Genomic and functional characterization of human T cell responses to co-stimulation with an agonistic anti-CD27 mAb, 1F5 (Varlilumab). Homo sapiens

CD27, a member of the tumor necrosis factor receptor super family (TNFRSF7), is constitutively expressed on the majority of mature T cells, memory B cells, and a portion of NK cells. Here we report on the 1F5-induced immune modulation of isolated human T cells. In vitro activation of peripheral blood-derived T cells from different healthy volunteers with mAb 1F5 showed that crosslinking of CD27 in the presence of CD3 stimulation (OKT3 mAb) was essential to elicit proliferation and broad spectrum of cytokine release. Analysis of this response on a multiplex cytokine array system revealed a Th1-biased cytokine profile (IFN-gamma, IL-2 and TNF-alpha).
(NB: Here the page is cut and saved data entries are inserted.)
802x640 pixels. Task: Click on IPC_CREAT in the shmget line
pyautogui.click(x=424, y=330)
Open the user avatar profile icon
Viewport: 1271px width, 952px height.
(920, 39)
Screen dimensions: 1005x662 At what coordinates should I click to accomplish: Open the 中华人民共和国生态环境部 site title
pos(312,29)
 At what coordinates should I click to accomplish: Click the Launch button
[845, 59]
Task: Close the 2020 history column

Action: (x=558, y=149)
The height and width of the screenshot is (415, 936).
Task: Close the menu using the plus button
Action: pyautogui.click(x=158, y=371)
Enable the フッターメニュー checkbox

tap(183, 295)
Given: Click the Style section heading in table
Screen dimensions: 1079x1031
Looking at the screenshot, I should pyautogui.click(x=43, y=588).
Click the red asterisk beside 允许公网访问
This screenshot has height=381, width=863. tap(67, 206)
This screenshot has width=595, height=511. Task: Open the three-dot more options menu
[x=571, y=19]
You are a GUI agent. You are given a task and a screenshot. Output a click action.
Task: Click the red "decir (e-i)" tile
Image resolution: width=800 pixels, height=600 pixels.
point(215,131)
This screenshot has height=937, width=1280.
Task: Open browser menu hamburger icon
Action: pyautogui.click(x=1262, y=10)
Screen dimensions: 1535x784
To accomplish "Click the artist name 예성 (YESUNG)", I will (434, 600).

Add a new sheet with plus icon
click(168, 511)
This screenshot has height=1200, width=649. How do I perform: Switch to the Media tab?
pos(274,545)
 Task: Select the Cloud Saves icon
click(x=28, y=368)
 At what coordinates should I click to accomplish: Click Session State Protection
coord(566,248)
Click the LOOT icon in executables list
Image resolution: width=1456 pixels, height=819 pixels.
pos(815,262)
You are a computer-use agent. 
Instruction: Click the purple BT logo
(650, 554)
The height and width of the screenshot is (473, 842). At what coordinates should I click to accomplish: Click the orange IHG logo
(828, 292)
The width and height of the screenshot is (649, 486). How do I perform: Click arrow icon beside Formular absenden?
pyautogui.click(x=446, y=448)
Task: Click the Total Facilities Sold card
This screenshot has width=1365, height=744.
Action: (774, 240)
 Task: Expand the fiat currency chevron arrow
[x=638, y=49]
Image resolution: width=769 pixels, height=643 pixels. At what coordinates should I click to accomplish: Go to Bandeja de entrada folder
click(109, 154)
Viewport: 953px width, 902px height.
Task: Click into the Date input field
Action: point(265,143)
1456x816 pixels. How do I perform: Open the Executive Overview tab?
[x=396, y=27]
Transcriptional profiling by microarray RNA hybridization is underway to map specific and global gene expression changes following 1F5 modulation of T cells. Overall design: T cells were enriched using magnetic beads and stimulated with plate bound anti-CD3 mAb and anti-CD27 mAb, 1F5 (or control mAb) for 72 hours (late) or 4 hours (early) and characterized for functional responses that included cytokine release (ELISA), proliferation (CFSE dilution) and immunophenotyping (flow cytometry). Microarray analysis of treated T cells was used to further explore the universe of genes affected by costimulatory signals provided by mAb 1F5.